Since June 1994, and the RPF takeover under the leadership of Major General Paul Kagame, Hutus have been largely excluded from the political sphere (POLDIS06 = 3), and are relatively less well-off economically than Rwandan Tutsis (ECDIS06 = 2). There are currently restrictions placed on Hutu political organizing and the police/military recruitment of Hutus, although part of the reconciliation program in principle includes full military integration. While the Transitional National Assembly (a power-sharing body with 70 seats established in December 1994) included Hutu parties (e.g., Republican Democratic Movement, Liberal Party, Social Democratic Party, Christian Democratic Party), it has little legislative power and its officials are not elected, as the distribution of seats was predetermined by the Arusha peace accord. In this sense, conventional parties are not allowed in Rwanda.

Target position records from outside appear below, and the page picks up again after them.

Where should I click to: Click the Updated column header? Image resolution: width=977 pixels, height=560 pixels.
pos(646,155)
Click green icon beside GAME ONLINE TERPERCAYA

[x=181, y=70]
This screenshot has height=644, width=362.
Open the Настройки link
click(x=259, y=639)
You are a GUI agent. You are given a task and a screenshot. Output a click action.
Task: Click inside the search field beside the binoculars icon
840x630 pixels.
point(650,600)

To further deal with the inundation of prisoners awaiting trial and the slow process of bringing each to trial, Gacaca Courts were introduced in 2001 as a pilot program, but started operating in late 2002 with hopes of terminating all outstanding cases by 2007. Authorities estimated that by the completion of the trial process, nearly half of all adult Hutus would face some charge of participation. Furthermore, these courts offer little protection for the witnesses and are set up in the communities in which the crime is alleged to have taken place. A judge, elected by the community, is charged with determining the sentence, half of which will be served within the community outside of the prisons. There were also reports throughout the proceedings of convictions despite a lack of evidence.
In 2003, Presidential and Parliamentary elections were held in Rwanda with Kagame winning a seven year term. Although elections went off with little violence, the elections process was controversial.

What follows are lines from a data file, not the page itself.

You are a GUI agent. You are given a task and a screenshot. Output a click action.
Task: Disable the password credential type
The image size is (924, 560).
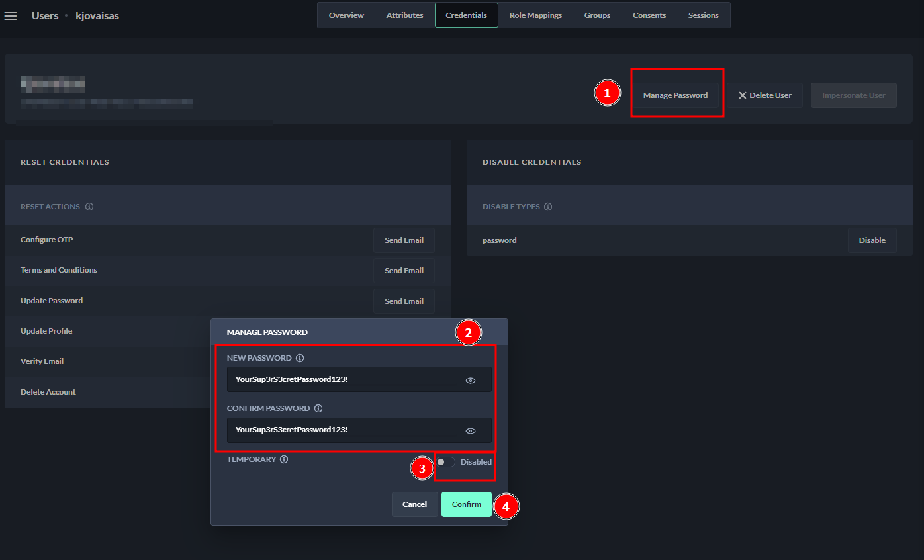[x=872, y=240]
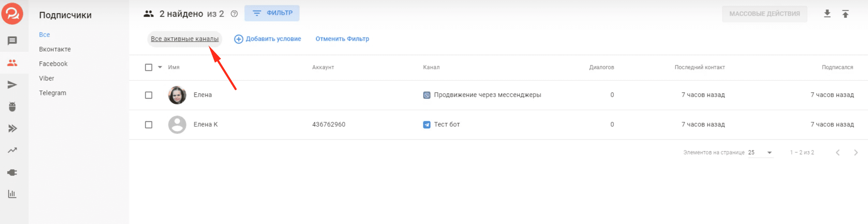Click the paper plane broadcasts icon

click(12, 85)
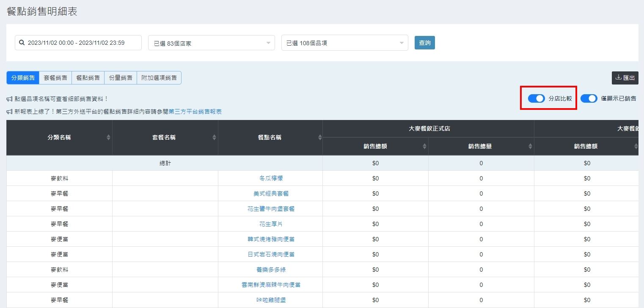This screenshot has height=308, width=644.
Task: Sort by first 銷售總額 column arrows
Action: coord(424,146)
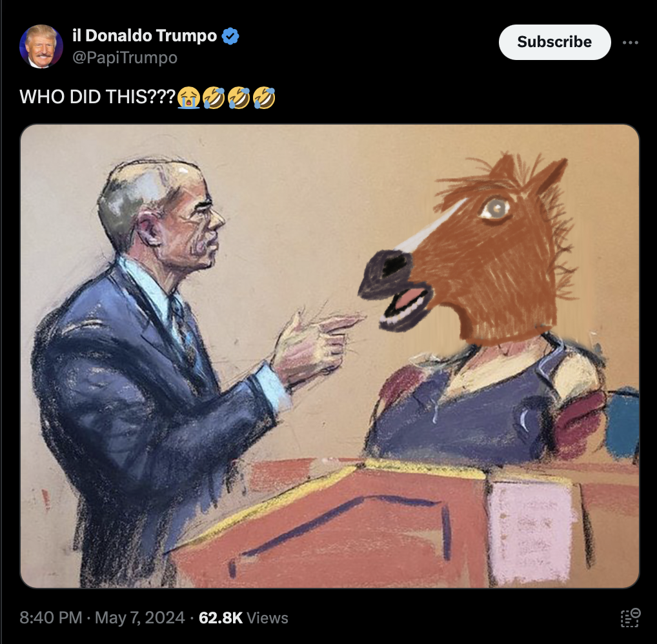Click the pink paper on the podium
Screen dimensions: 657x644
(x=532, y=533)
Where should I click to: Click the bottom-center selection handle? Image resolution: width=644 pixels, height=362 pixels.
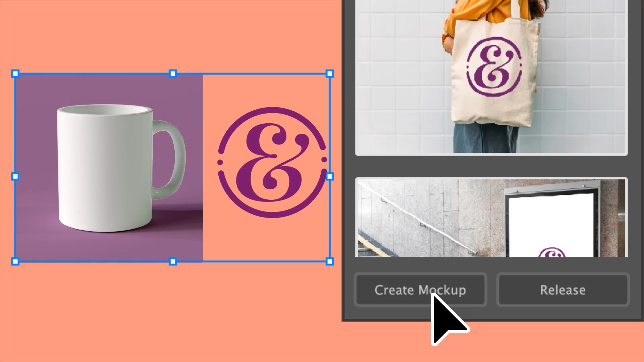[173, 261]
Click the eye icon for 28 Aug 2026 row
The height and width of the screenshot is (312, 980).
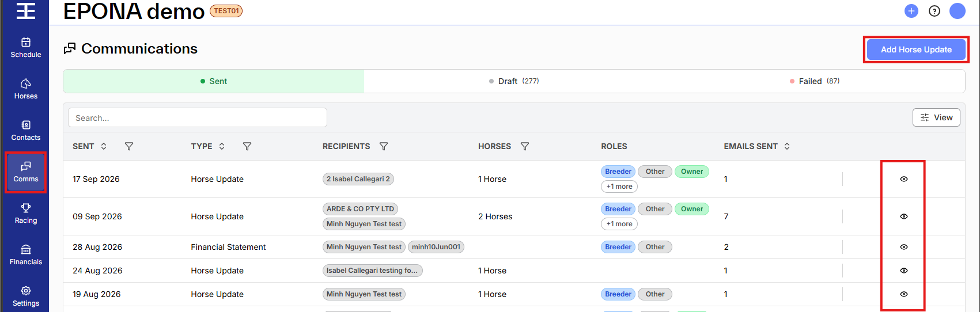click(904, 247)
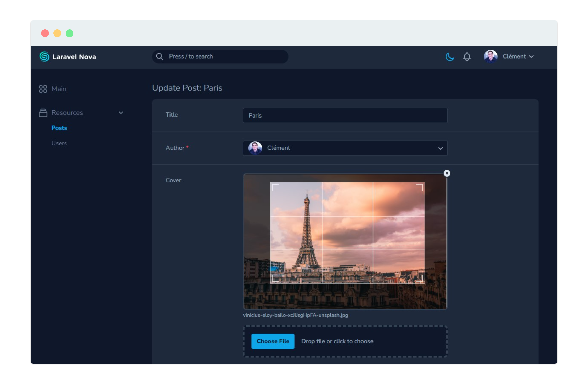
Task: Toggle dark mode with the moon icon
Action: [x=450, y=57]
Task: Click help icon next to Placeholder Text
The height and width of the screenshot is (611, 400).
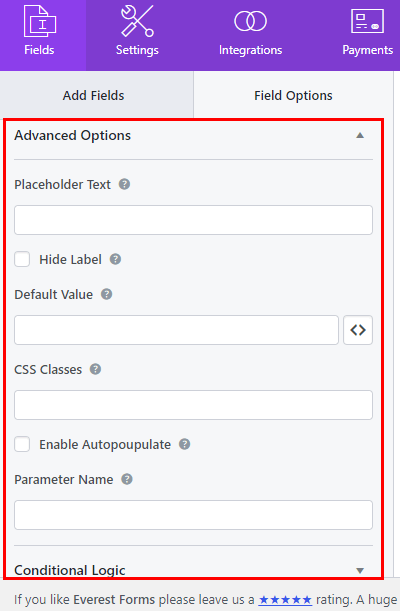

In 2003, a new constitution which prohibited the identification of ethnic groups in an attempt to reintegrate society was written and approved by referendum in 2004.
Militant Hutu groups continued large-scale guerrilla warfare against the RPA from the late 1990s through 2001 (REB99 = 7; REB00 = 6; REB01 = 5; REB02-06 = 0), with fighting taking place mainly in the northwest of Rwanda. These groups were loosely organized and consist of expatriate Rwandan Hutus as well as those from Burundi and the Democratic Republic of Congo (Interahamwe rebels). These Hutu militias targeted not only government forces, but also Tutsi civilians and those deemed sympathetic to the RPF. However, no rebellion has been reported since 2002.
Hutus are represented in large part, by militant organizations, many of which fled Rwanda for the Democratic Republic of the Congo (DRC) following the genocide: Interahamwe, ex-Farces armées du Rwanda (ex-FAR), Forces démocratiques pour la libération du Rwanda (FDLR). Their presence in the DRC has led to tension between Rwanda and the DRC as the Hutu militants are suspected of being behind a number of rapes and violence in the Kivu Province of eastern DRC. In March 2005, FDLR announced that it would give up violence and disarm its combatants, leading to hopes of improved relations between Rwanda and the DRC.